拘束時間に対する対価をしっかり見極めることが、QOLを守る第一歩です。
QOLを維持できる体制か
どんなに高年収でも、「一人医長」で24時間365日呼び出されるようでは、心身ともに疲弊してしまいます。バックアップ体制(交代制や複数医師体制)が整っているかを確認しましょう。
実際、「年収2,000万円」と提示されても、実態は「休みゼロ」というケースもあります。数字だけでなく、働き方の現実を必ずチェックすることが大切です。
働き方改革への対応状況
宿日直許可の有無や、研鑽時間の扱いなど、法令遵守がしっかりなされている病院かどうかも重要です。働き方改革に対応していない病院では、後から「当直が減って収入が激減」という事態も起こり得ます。
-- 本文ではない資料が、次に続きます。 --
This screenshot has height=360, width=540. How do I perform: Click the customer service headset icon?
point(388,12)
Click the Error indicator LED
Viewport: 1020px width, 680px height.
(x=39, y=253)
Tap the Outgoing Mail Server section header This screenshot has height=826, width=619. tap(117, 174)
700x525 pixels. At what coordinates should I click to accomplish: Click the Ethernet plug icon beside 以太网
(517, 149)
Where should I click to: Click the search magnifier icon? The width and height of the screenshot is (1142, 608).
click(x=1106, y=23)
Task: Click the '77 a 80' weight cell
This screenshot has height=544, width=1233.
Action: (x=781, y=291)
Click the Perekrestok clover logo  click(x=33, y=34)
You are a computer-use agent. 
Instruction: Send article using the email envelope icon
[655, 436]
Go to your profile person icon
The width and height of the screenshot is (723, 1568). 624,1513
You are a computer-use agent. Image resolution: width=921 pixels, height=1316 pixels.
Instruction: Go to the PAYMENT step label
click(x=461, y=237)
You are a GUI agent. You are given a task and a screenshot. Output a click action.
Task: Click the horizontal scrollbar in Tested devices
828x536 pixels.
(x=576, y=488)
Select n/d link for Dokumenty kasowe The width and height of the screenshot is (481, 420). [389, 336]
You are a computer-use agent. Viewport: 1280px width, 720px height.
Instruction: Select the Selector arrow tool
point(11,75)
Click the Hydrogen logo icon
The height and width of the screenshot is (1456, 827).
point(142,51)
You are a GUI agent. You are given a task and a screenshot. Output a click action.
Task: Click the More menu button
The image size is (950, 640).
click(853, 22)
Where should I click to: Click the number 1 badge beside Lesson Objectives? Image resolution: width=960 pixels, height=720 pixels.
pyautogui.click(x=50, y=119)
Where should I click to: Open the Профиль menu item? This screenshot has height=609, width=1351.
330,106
特に転職の場合は、長く安心して働くためには、病院の制度面も必ず確認しましょう。
先生のスキルを正当に評価し、笑顔で働ける場所を見つけるために
小児科医という職業は、子どもたちの命と未来を預かる、非常に尊い仕事です。だからこそ、先生がその責務を果たすためには、先生ご自身が生活にゆとりを持ち、正当な報酬を得ていることが大前提であると私たちは考えています。